__Extracted data entries__
Segment Open
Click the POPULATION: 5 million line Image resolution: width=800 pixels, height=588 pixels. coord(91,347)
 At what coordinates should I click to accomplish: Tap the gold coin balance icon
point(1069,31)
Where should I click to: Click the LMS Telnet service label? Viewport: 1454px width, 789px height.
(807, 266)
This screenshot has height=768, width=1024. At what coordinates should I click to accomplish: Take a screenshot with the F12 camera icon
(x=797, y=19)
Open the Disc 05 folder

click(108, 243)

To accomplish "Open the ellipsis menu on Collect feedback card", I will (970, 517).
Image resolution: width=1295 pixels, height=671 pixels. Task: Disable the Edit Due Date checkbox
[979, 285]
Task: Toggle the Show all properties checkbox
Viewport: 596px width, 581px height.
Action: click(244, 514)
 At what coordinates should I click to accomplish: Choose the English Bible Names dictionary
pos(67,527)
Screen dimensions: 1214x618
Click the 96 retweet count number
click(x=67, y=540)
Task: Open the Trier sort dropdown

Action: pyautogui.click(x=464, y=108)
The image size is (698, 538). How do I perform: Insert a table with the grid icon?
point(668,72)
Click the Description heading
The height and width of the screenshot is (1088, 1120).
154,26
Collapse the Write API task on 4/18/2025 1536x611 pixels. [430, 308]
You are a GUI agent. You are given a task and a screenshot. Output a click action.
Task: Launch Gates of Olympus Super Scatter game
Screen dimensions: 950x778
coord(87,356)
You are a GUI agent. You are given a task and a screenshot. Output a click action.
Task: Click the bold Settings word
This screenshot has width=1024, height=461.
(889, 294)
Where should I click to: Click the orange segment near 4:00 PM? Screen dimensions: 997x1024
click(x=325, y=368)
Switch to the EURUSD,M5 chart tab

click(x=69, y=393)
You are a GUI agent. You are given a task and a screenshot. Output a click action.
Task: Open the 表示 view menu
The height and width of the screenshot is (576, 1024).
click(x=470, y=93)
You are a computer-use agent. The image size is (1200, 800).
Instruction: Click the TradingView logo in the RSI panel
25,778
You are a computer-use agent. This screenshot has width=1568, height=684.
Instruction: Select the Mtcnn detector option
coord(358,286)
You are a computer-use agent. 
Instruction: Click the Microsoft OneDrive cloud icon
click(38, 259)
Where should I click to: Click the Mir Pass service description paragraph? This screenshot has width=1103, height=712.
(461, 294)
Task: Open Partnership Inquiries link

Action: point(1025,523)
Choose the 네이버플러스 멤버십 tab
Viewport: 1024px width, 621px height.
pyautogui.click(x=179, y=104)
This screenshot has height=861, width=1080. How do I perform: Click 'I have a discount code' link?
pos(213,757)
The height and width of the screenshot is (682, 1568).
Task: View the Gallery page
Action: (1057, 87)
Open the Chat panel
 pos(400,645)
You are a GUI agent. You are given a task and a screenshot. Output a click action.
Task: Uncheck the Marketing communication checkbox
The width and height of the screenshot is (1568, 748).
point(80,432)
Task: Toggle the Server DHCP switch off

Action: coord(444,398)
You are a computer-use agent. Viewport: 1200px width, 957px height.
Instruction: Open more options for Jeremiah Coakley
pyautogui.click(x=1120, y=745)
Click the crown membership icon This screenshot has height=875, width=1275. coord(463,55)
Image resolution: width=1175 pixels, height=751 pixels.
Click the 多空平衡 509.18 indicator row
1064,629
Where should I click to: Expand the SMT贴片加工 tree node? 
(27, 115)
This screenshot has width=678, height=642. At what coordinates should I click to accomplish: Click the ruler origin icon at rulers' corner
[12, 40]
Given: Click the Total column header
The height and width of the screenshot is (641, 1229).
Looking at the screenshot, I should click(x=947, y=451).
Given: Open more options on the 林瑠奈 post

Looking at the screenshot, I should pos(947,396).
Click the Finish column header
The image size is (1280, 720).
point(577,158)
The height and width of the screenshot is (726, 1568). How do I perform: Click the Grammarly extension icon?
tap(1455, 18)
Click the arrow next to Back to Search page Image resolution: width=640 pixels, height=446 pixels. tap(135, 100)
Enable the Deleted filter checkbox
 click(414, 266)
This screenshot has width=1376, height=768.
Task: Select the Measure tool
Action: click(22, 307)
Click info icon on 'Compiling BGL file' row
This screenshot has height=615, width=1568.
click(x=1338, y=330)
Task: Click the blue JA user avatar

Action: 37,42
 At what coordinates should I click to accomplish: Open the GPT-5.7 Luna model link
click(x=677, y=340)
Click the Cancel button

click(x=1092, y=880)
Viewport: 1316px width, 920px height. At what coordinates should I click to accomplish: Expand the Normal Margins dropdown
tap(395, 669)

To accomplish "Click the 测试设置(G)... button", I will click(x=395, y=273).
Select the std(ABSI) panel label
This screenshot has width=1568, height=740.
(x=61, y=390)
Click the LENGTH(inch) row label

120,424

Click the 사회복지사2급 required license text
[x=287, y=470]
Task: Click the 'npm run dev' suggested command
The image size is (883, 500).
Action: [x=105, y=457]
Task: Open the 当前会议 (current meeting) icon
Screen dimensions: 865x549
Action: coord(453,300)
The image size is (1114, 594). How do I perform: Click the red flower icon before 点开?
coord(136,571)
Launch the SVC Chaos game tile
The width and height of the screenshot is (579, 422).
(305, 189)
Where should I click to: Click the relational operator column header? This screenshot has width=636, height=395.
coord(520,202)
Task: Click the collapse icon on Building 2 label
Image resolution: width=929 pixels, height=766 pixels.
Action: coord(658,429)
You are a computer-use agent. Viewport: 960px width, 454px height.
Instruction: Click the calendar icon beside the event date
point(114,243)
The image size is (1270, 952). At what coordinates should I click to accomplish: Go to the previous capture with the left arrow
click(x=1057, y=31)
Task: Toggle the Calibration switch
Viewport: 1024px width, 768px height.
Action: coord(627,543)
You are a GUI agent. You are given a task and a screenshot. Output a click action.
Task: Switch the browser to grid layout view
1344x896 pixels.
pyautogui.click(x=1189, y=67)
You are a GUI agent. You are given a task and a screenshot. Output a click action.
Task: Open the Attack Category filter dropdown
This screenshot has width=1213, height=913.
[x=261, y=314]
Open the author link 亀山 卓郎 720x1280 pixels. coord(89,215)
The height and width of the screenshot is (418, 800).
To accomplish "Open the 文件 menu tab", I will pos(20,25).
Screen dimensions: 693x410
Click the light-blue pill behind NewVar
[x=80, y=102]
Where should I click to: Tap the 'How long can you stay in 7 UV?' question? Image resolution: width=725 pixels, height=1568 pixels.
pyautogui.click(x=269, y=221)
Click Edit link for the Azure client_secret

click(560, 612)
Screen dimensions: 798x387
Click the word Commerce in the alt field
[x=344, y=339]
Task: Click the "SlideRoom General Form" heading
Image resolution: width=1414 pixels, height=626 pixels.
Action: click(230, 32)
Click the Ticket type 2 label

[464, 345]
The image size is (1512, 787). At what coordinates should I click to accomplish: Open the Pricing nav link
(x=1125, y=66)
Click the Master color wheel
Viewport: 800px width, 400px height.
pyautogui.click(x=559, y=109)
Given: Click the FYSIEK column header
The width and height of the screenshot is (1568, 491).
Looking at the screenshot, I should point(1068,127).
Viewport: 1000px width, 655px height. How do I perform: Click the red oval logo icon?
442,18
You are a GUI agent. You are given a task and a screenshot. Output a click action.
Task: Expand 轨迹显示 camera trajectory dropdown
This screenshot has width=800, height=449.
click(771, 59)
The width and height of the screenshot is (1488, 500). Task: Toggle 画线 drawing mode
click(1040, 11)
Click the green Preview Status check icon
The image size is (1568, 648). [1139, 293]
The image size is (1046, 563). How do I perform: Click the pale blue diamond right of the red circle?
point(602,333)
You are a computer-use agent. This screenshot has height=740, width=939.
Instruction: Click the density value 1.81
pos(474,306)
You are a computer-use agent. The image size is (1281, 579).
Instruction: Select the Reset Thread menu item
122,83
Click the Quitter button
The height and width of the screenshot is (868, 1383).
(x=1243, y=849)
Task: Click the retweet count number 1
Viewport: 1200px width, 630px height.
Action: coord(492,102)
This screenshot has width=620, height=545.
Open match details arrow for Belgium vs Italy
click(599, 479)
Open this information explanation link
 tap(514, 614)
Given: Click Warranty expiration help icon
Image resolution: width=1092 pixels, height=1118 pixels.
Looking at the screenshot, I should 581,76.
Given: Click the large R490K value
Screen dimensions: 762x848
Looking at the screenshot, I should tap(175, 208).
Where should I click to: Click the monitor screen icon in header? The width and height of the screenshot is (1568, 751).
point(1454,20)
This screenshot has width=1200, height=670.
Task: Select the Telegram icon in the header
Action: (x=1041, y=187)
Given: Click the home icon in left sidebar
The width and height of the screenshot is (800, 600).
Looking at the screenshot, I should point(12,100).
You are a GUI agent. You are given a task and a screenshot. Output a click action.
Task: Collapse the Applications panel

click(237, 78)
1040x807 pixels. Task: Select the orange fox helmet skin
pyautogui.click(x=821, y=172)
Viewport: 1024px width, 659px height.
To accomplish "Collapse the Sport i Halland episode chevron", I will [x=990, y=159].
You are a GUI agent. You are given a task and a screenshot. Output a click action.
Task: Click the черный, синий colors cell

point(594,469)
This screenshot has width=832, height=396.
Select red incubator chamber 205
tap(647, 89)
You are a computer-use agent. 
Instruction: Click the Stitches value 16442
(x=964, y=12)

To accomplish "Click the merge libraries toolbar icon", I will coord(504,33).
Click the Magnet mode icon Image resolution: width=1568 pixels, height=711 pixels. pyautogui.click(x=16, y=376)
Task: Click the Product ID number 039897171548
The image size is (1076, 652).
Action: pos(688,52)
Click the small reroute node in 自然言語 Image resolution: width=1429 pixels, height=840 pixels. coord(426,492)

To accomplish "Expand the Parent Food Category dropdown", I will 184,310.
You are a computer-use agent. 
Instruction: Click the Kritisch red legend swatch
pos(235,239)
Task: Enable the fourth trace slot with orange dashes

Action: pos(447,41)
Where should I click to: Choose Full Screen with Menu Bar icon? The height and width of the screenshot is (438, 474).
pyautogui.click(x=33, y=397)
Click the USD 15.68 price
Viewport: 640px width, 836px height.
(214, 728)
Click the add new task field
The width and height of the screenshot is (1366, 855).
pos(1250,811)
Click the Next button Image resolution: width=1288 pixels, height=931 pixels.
Segment Closed
__Aim of the exercise__
A verbatim transcription is needed of the lines above, starting at the line with "Click the Cancel button" and ending at the line with "Task: Click the 'npm", both included, and of nothing else.

__Output of the exercise__
Click the Cancel button

click(x=1092, y=880)
Viewport: 1316px width, 920px height. At what coordinates should I click to accomplish: Expand the Normal Margins dropdown
tap(395, 669)

To accomplish "Click the 测试设置(G)... button", I will click(x=395, y=273).
Select the std(ABSI) panel label
This screenshot has width=1568, height=740.
(x=61, y=390)
Click the LENGTH(inch) row label

120,424

Click the 사회복지사2급 required license text
[x=287, y=470]
Task: Click the 'npm run dev' suggested command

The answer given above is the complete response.